I've recently changed teams at work, and have shifted from "safe" code bases that I've either been working on daily for over a year, or new applications that I've had a hand in from the ground up. Now I'm doing maintenance and adding features to existing code-bases written by different teams for different requirements, developed to different coding guidelines. So that's all a bit of a rude awakening that I am still settling into. I'm definitely out of my comfort-zone, and having to ask different questions than I usually might. That said: it's a good move and I kinda like that sort of thing, so cool!

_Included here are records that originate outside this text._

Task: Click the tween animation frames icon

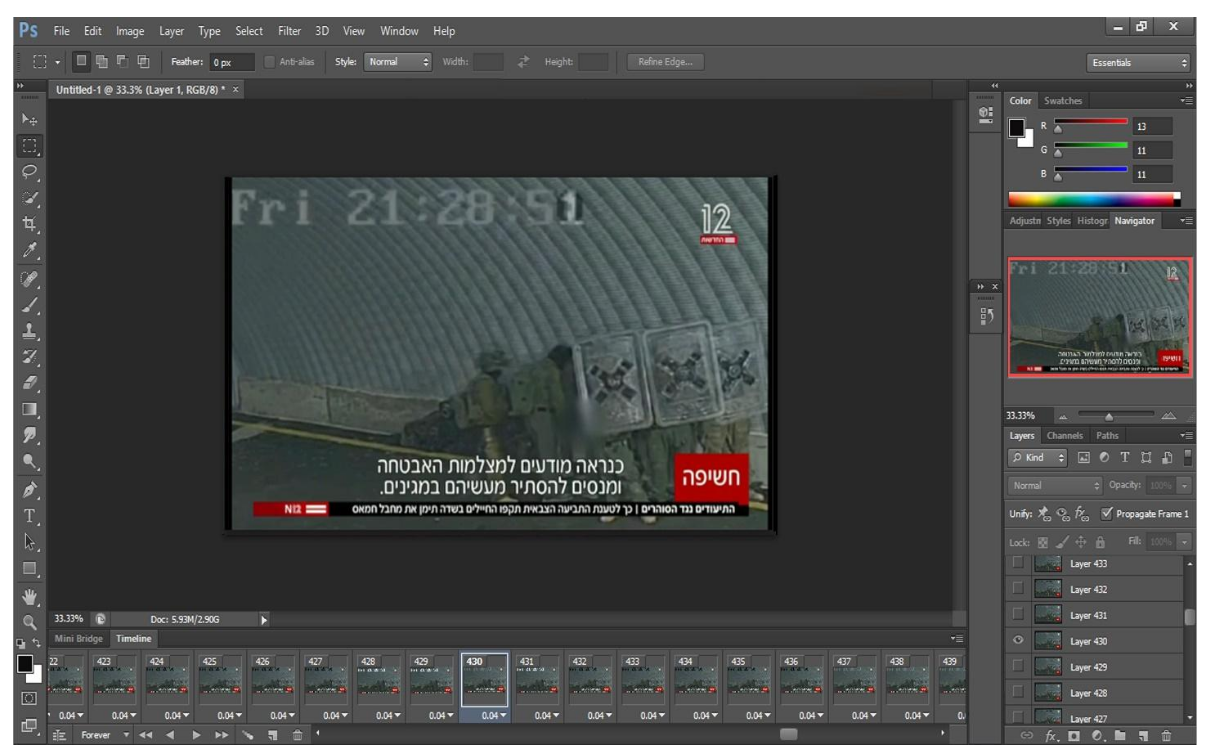Action: click(249, 735)
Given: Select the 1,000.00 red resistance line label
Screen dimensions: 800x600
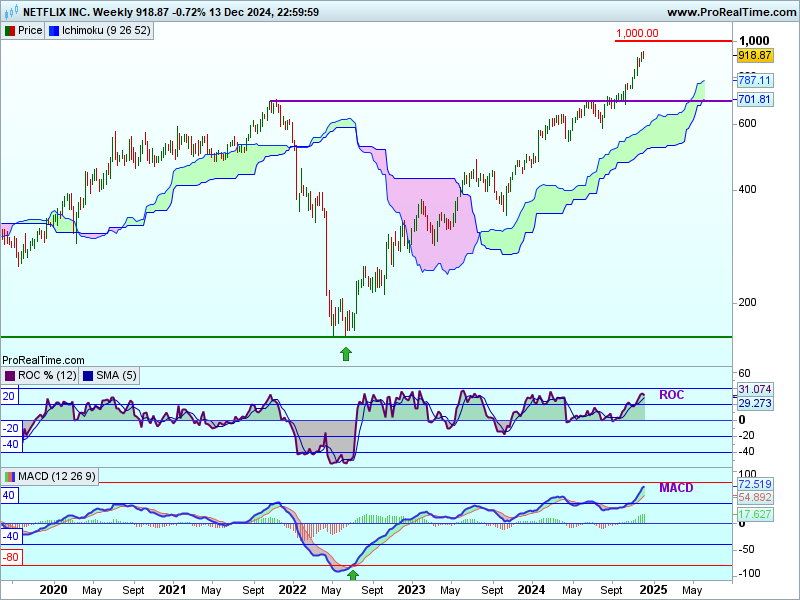Looking at the screenshot, I should pos(637,33).
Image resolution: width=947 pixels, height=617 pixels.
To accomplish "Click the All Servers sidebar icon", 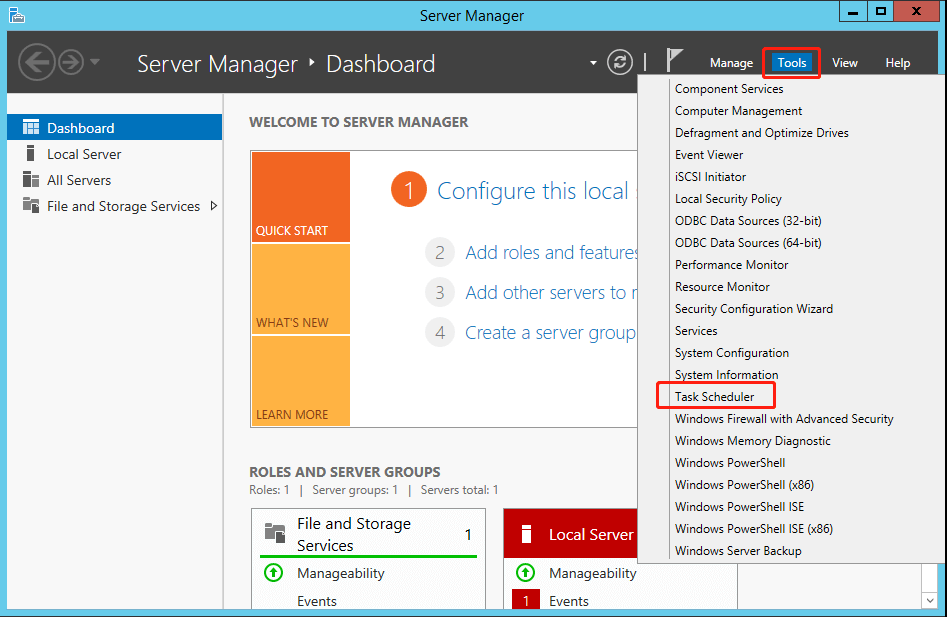I will [30, 180].
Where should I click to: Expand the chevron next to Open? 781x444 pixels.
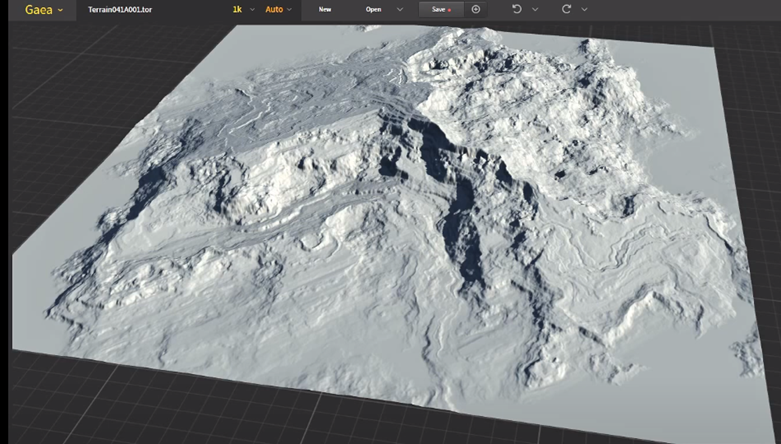[x=400, y=9]
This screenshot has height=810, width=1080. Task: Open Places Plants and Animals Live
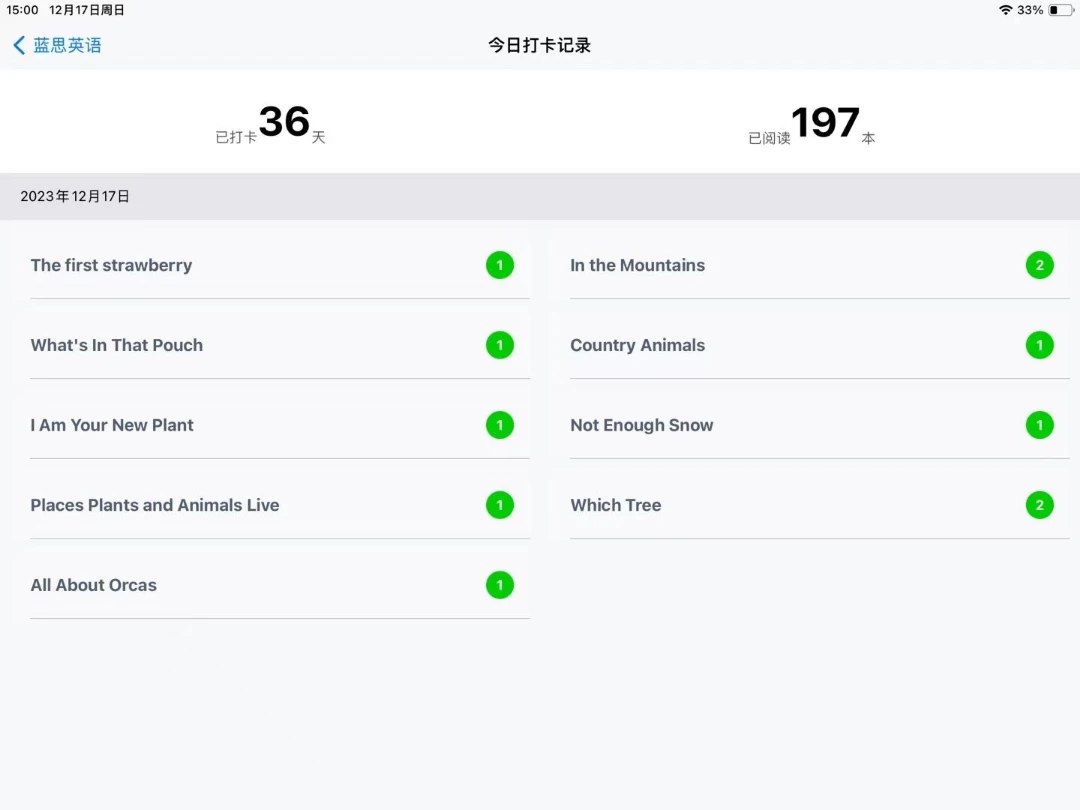coord(155,505)
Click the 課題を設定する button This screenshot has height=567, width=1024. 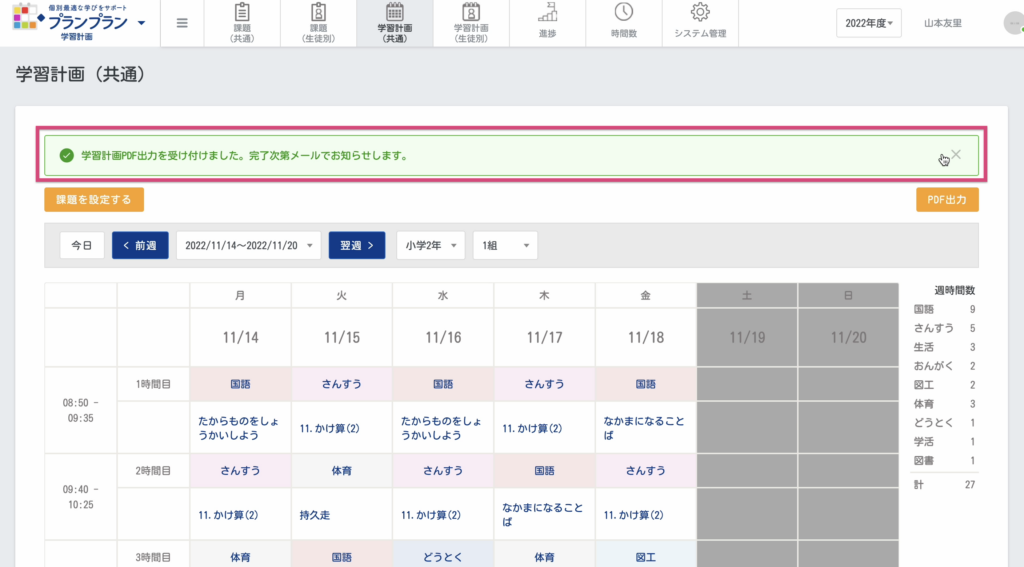point(94,200)
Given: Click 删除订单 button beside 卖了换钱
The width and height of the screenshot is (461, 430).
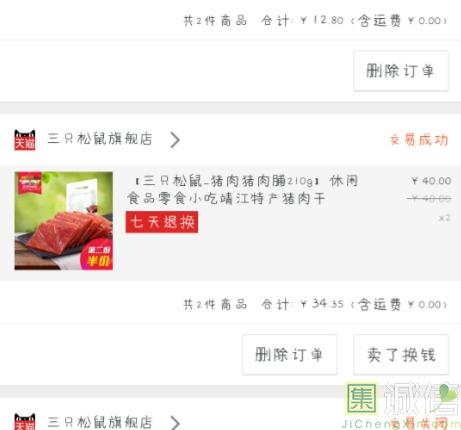Looking at the screenshot, I should [289, 354].
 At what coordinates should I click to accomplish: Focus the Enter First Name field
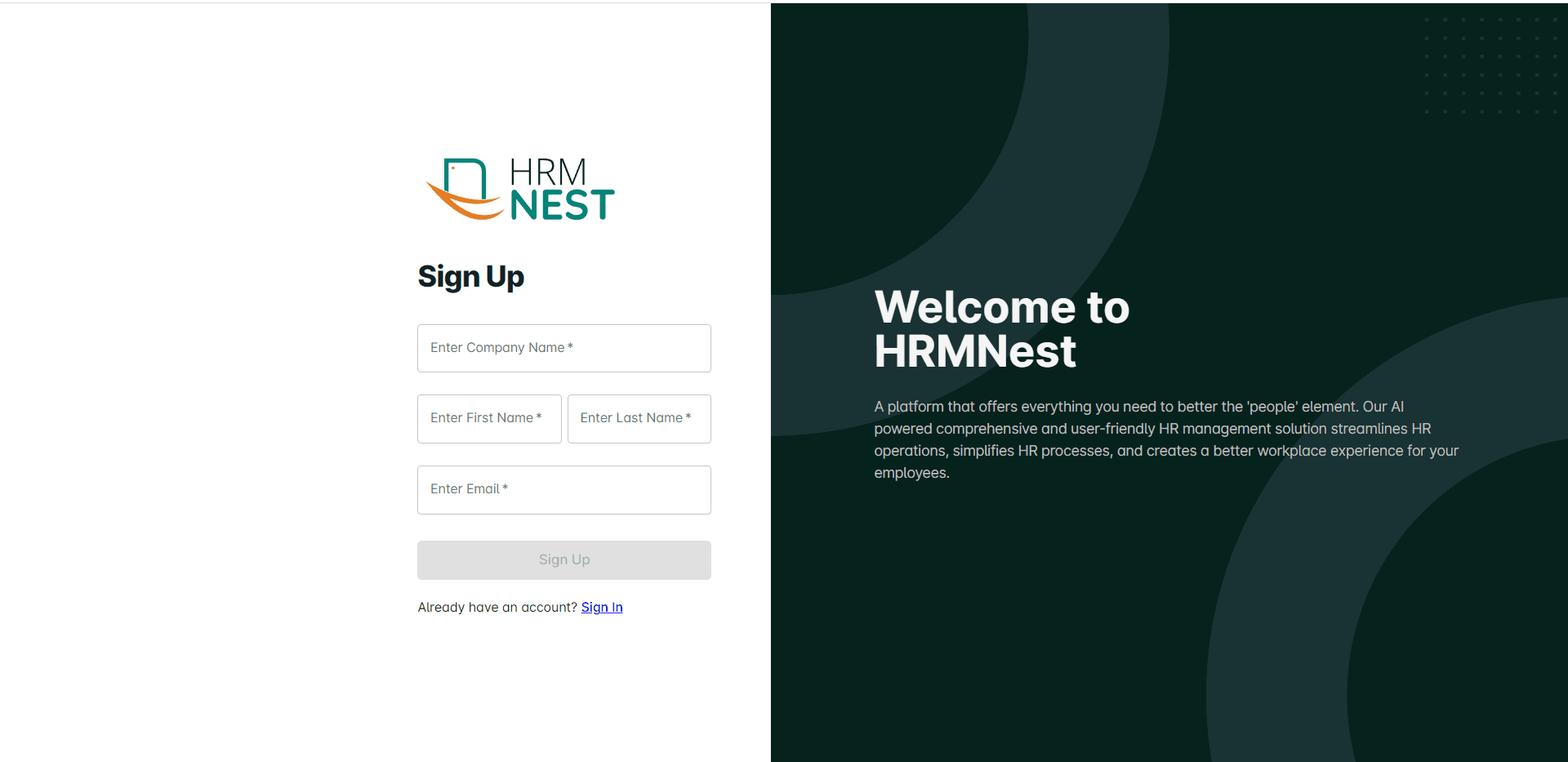(x=489, y=419)
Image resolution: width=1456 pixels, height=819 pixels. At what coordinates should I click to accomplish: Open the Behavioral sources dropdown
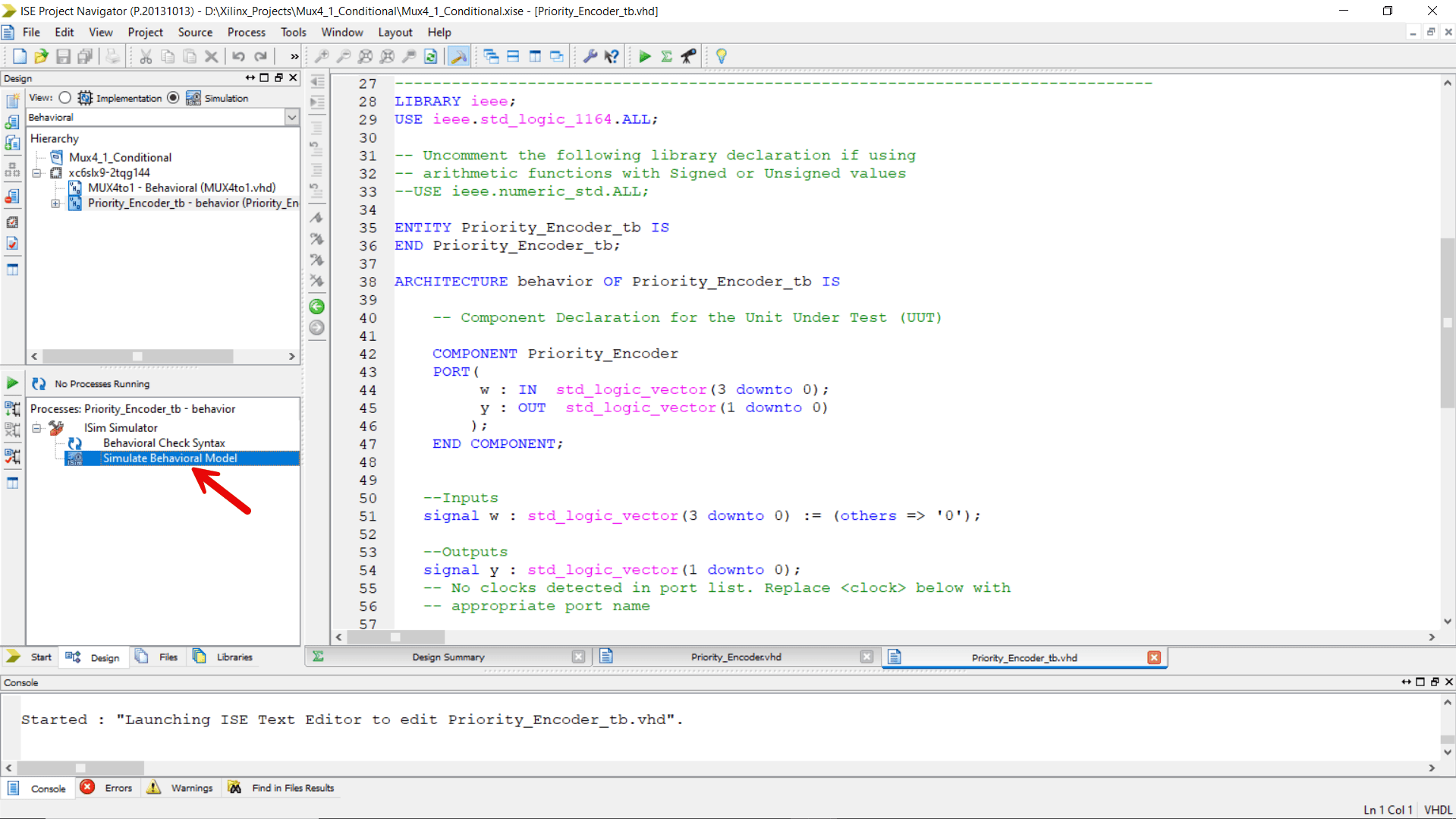coord(292,117)
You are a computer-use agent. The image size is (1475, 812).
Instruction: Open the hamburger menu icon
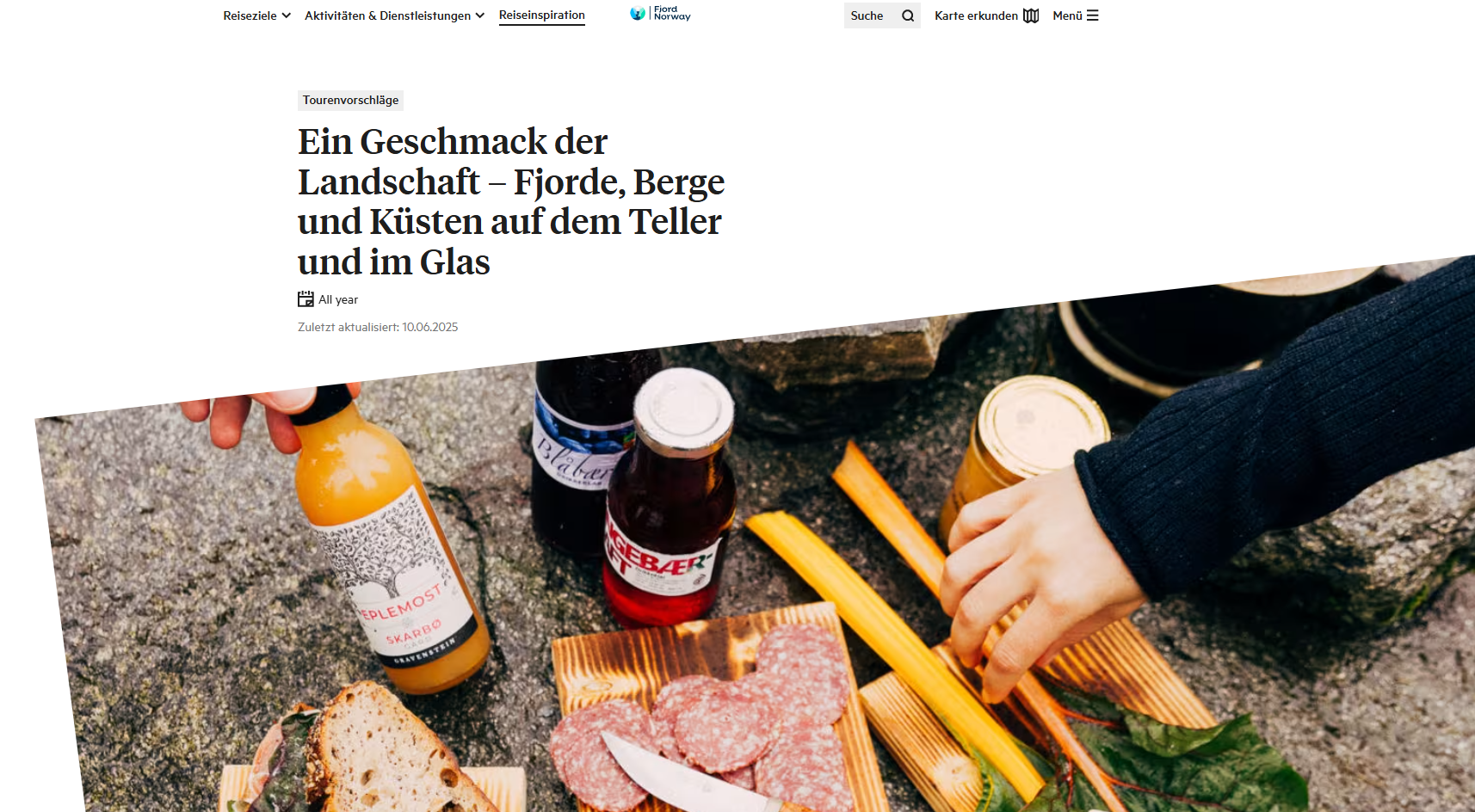[x=1093, y=15]
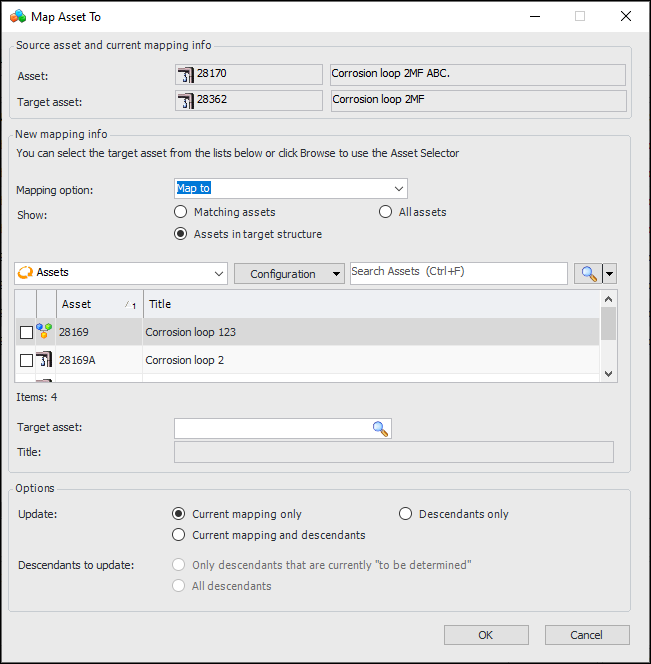Click the asset type icon for row 28169

[45, 332]

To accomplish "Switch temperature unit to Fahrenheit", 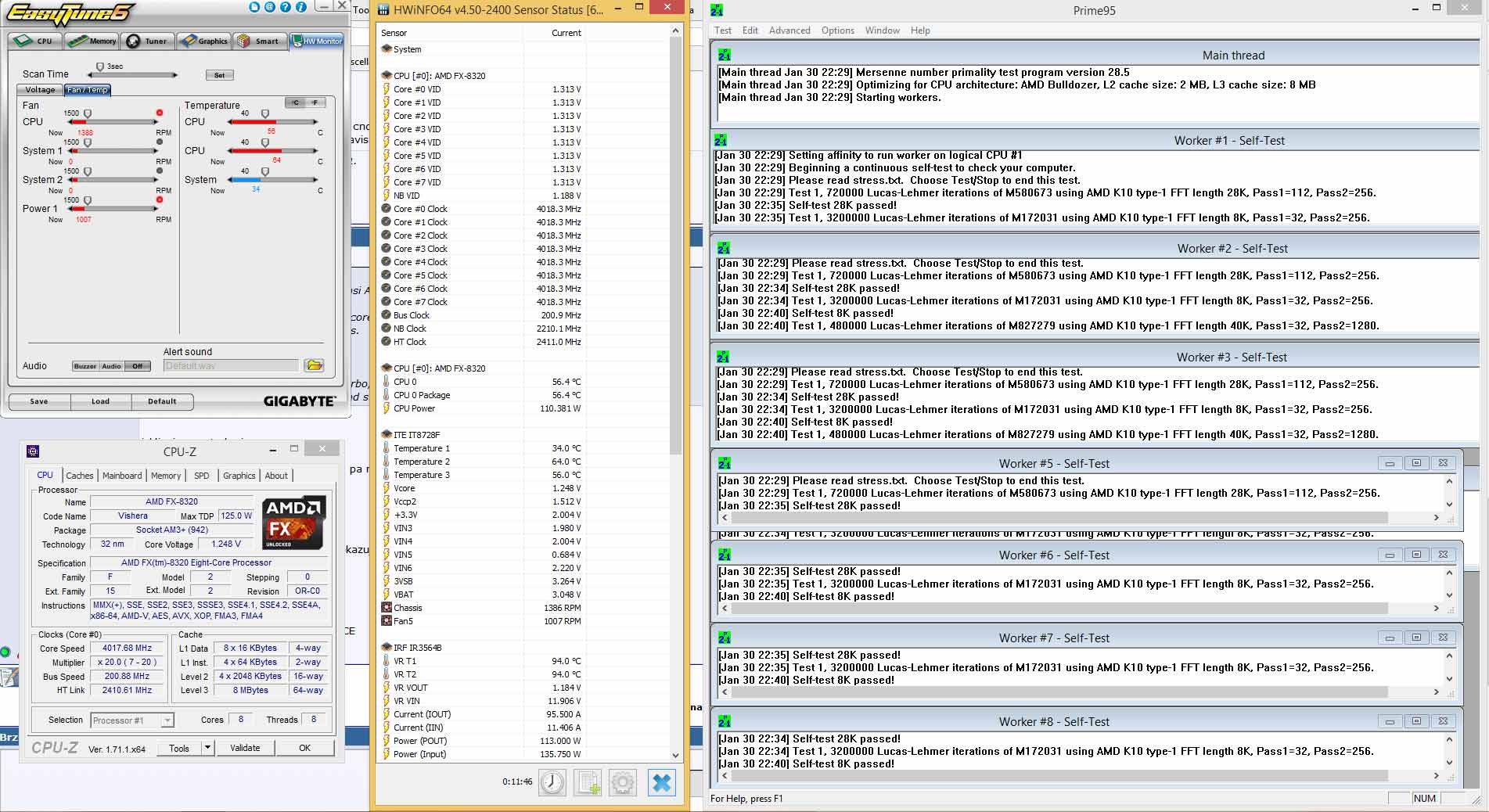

For better of for worse, we use a lot of REST web services even for our internal processes. I personally believe this is architecturally questionable, but as no-one thought to ask me the question, I didn't get to partake in that particular discussion. To be fair to the situation, it was a decision made before I was part of the department; and - equally - I'm not entirely convinced of my position that it's a daft idea. Just mostly convinced ;-) Anyway, as the over-used truism declares: we are where we are.
Anyway, I find myself doing some maintenance work on one of our web services. This particular service handles the back-end processing for our web applications which make image file uploads. As part of the file upload we need to do a few things:
- upload the file and stick it in the appropriate place;
- store some user-provided data about the file (name, description, etc);
- create a few different resizings of the image for various purposes;
- contrive some metadata on all the file variations based on [stuff].
- distribute all the files across our CDN.
The first two of those steps are fast and can be done in real time. The file operations (resizing and distribution) take some time, and obviously the metadata extraction cannot be peformed until the files actually exist.
We have these split into two processes: one that always occurs immediately that uploads the master file and stores it and its user-enter data; then a second process which handles all the slow stuff. This is just so we can provide fast feedback to the UI. Note that all this is still an atomic operation: both processes need to run.
On the first iteration of the implementation of this the two processes were fired off by the UI. Basically the upload form was submitted and the main request would handle the upload and the data-write, and then a second request was fired off by AJAX. This is not a robust solution as it isn't atomic. It's possible that the first call can be made but the second one doesn't for some reason. From an architectural point of view it's just not up to the view layer to make this call either; the versioning and metadata processing is an adjunct to the main file-handling process on the server: it's more the second half of the same process, not a separate process in its own right. Realistically the two are only separated at all because of performance considerations. From the perspective of the consumer of the web service: it should be one call to the API.
This was driven home to us by a second web app needing to do the same operations with the same web service, and the bods on that team knew about the first call but not the second.
So my task was to remediate this.
The solution we adopted was to have the front-end web app only call the one process, POSTing to
http://api.example.com/file
, passing along the file-upload form information as the POST body: this is what the UI-driven process was already doing. I simply augmented that to put an async job into our queuing system. The queue job receives the ID of the created file, and then it simply makes a second REST call, also POSTing to another end point: http://api.example.com/process
. All good.A first observation here is that "process" really isn't a great name for a REST end point. An end point should have meaning unto itself, and "process" is meaningless unless one knows it's tightly coupled to an initial end point relating to a
/file
: "Ah: so it's processing the file". One shouldn't need this sort of context when it comes to a web service end point. Sadly this end point is now out in the wild. Well: here "the wild" is just internal apps, but we can't simply change the URL to be something better without scheduling updates to those apps too. I'll be back-logging work to get that sorted out.Part of my work here was to boyscout-rule the controllers of the "process" end point to move business logic out of the controller (yeah, don't ask), and into a service tier, which called a repository tier etc.
Some of the business logic I moved was to extract the decision as to which request parameter to use for the ID. Apparently we have some legacy code somewhere which passes the file ID as another argument name - I do not have the code in front of me right now so I can't remember what it is - so there was some logic to determine whether to use the legacy argument or the new one. Arguably this is perhaps still the job of the controller - it's dealing with stuff from the request object, which I can sell to myself as being controlller logic - but we're pretty stringent that we have as little logic in the controller as possible. And as I already needed a service method to do "Other Stuff", so I pushed this back into helper in the service too: something like
extractDistributionCriteria(array $allCriteria)
. I don't want to be passing the entire request object into the service, so I extracted the POST params and passed those, using Silex's $request->request->all()
method, and that returns the POST params as an array. Other than that, I was just shuffling logic around, so everything should be grand.